The pot must be made of stainless steel; I'm not sure how relevant is this but here it is
 A: In principle, heat transfer out of the pot must occur through the surface area of that pot.  The shape that holds a given volume but has the least surface area is a sphere, so the spherical shape will have the least area available for heat transfer to the environment.  However, I doubt that you want a spherical pot for boiling a liquid.  A more convenient shape is a cylinder, and the cylindrical shape that holds a given volume and also has the smallest surface area is a cylinder whose diameter equals its height.  
Such a shape will lose temperature more slowly than other shapes, but there is another way to look at this problem.  Due to the small surface area of the above cylinder, there is also less surface area available for heat transfer when you are boiling the contents of the cylinder.  Thus, it easily seen that you may require more fuel and a longer "flame time" to boil the cylinder's contents.  The question then becomes, are you interested in minimizing the amount of fuel that it takes to boil the pot's contents, or are you interested in having the pot cool down as slowly as possible?
A: there are two mechanisms of loosing heat here:
1. heat transfer from liquid (natural convection) through solid (conduction) and to the ambient air (natural convection)

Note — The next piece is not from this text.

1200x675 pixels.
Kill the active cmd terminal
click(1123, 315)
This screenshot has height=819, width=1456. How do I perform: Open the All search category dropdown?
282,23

*Phase change - liquid layer on free surface will evaporate and absorb heat from the liquid.


You can do the following to reduce 1:


*

*minimize the surface area where heat transfer takes place, the smallest surface area per volume is in a sphere

*make the walls thicker to increase resistance in conduction therm (you can't really do anything about the convection - in principle the convective heat transfer on vertical walls should be higher than for horizontal walls due to difference in turbulence - natural convective cells go up-down because the gravity works in this direction, but the difference will be small imho)


You can do the following to reduce 2:


*

*make tha area of interface smaller ( amount of liquid that evaporates is proportional to it)

*ensure the path from liquid-air interface to ambient air is long, so the vapour must diffuse (which is very slow) before it gets swiped by the ambient air. (it's a still-air insulation)


You will get best results by ensuring thick walls and a cap for the pot. 
edit:
you can also create cylinder with double walls - the air between solid will lower the heat loss through the walls significantly. That would be the most effective way, but probably difficult to make.